What the task asks: Scan the data below and report how many lines include the word "computer". Nothing else is wanted.

====== Given records

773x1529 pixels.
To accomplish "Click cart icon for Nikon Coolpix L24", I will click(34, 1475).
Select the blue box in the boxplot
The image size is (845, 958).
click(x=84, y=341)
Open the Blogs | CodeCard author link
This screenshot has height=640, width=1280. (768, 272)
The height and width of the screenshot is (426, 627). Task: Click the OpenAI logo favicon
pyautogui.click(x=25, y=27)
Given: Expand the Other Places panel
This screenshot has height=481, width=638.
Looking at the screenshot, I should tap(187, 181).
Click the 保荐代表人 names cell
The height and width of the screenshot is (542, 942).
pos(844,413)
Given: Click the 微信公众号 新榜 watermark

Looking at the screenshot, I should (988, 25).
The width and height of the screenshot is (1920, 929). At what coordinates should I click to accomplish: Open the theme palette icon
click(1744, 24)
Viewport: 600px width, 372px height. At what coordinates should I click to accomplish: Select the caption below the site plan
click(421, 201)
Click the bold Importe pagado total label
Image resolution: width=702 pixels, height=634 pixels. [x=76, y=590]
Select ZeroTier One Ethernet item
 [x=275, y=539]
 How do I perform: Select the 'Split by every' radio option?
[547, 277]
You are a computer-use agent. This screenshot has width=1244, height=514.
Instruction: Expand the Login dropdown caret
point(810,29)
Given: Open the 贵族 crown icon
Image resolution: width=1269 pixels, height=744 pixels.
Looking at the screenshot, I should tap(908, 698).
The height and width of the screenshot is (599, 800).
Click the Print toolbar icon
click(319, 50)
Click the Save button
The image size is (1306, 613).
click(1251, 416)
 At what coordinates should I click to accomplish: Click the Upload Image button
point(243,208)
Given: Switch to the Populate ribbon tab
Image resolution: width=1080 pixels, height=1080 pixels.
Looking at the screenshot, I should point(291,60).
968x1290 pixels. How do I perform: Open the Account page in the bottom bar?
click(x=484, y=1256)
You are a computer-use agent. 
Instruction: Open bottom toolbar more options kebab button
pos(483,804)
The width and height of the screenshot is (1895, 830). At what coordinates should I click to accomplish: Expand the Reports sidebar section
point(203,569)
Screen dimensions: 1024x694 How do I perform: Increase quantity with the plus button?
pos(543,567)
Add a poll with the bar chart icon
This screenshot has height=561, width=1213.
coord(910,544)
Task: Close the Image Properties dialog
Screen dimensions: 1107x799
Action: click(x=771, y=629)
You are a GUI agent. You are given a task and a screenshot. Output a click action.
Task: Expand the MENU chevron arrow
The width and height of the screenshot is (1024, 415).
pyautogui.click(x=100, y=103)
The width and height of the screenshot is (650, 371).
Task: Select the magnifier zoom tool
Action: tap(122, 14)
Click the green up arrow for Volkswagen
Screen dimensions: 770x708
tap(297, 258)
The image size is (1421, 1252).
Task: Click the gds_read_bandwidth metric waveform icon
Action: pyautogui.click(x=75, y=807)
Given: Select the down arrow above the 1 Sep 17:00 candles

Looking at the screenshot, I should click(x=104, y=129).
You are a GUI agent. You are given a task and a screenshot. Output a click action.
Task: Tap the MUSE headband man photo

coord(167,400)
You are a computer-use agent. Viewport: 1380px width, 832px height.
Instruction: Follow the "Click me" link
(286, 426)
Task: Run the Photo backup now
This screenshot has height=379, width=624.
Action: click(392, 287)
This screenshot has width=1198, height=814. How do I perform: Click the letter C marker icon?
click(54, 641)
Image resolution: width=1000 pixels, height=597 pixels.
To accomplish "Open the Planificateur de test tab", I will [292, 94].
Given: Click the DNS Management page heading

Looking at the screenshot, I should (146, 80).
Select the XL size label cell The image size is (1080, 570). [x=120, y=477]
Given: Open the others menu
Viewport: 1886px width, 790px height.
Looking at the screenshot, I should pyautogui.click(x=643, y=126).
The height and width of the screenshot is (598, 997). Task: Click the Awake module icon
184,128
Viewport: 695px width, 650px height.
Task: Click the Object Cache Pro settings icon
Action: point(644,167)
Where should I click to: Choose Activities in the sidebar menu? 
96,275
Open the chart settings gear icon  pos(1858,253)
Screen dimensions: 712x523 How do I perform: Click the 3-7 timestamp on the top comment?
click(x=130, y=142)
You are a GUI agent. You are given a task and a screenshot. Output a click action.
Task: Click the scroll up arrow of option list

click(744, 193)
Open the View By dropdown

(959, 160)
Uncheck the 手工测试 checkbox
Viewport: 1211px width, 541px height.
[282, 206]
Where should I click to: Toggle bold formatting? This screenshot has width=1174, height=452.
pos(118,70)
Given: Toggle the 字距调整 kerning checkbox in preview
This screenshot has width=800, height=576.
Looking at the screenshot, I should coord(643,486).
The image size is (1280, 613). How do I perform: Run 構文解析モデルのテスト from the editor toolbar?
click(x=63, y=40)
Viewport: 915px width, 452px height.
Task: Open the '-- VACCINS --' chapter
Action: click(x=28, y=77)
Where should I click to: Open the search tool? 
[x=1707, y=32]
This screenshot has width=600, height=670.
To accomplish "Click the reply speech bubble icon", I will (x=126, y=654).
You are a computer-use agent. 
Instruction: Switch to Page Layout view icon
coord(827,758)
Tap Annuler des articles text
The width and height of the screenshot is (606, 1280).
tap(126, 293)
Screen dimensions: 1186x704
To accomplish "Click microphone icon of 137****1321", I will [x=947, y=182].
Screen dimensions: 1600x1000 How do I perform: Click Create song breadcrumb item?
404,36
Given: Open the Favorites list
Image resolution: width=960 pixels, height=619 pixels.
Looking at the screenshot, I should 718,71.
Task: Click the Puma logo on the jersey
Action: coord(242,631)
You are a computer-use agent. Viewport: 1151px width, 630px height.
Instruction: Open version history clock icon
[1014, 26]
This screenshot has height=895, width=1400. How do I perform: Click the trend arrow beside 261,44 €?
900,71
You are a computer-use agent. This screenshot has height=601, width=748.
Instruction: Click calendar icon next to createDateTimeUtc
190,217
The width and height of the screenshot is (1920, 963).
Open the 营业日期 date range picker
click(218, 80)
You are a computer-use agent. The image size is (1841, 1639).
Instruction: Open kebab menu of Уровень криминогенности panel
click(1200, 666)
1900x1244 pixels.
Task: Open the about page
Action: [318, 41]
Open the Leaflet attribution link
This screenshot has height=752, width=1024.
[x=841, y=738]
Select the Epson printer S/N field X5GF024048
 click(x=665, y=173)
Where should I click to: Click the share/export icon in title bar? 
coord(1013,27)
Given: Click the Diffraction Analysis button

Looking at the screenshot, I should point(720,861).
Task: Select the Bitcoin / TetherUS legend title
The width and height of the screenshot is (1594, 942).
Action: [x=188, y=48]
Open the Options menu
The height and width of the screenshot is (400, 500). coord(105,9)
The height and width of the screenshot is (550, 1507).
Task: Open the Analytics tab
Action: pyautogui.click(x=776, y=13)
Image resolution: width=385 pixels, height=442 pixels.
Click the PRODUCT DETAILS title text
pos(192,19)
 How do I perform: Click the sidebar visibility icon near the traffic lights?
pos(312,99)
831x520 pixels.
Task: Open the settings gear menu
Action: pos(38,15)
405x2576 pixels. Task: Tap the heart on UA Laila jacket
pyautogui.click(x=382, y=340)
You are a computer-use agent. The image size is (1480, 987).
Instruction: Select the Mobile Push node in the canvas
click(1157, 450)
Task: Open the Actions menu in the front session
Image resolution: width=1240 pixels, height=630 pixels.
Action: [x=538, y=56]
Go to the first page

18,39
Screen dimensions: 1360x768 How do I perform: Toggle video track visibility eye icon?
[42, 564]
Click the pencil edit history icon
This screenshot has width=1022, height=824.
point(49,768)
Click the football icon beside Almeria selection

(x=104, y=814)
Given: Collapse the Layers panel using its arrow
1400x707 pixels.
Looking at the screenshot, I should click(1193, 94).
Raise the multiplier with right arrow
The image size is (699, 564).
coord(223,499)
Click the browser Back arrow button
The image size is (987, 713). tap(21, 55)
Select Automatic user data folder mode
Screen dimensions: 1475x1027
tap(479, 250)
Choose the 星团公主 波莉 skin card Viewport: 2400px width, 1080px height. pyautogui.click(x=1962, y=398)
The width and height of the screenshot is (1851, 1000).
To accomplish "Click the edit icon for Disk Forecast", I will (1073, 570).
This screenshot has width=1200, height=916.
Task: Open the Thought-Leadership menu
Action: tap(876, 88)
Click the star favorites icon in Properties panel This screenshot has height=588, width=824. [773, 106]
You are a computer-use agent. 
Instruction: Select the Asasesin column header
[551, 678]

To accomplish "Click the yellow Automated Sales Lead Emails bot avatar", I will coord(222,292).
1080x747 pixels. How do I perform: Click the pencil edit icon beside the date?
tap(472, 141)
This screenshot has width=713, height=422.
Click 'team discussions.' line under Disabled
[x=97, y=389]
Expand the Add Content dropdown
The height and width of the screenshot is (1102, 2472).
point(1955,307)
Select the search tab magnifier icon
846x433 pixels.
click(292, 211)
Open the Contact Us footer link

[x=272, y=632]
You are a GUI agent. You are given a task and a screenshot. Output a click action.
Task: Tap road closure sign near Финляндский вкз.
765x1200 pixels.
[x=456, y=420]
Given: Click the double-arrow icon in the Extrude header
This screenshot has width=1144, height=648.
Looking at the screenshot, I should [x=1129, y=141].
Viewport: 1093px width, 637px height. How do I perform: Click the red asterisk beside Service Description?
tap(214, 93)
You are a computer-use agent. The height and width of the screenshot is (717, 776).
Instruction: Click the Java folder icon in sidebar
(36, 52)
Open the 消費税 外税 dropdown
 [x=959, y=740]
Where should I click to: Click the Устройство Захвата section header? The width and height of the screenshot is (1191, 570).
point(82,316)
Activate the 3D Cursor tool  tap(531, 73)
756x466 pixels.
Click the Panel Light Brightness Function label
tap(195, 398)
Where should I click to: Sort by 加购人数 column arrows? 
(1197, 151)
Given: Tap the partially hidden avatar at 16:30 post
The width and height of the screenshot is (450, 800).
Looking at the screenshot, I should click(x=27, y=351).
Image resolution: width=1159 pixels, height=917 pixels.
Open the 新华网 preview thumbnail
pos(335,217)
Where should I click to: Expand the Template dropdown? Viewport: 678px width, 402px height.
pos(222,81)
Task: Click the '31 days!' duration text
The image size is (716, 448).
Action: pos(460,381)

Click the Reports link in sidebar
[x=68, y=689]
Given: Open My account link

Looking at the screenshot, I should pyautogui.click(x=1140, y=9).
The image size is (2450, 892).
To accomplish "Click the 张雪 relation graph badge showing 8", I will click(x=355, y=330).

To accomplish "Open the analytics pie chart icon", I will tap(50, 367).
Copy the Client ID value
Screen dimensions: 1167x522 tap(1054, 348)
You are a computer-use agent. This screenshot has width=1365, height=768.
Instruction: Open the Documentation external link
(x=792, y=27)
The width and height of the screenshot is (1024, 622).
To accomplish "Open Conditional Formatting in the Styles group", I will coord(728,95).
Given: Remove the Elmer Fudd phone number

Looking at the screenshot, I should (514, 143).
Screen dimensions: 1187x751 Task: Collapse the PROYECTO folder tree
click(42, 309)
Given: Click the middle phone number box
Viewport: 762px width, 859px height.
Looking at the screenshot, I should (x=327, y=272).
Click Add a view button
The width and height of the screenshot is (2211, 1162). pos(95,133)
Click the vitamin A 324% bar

============

Solution for this exercise: 11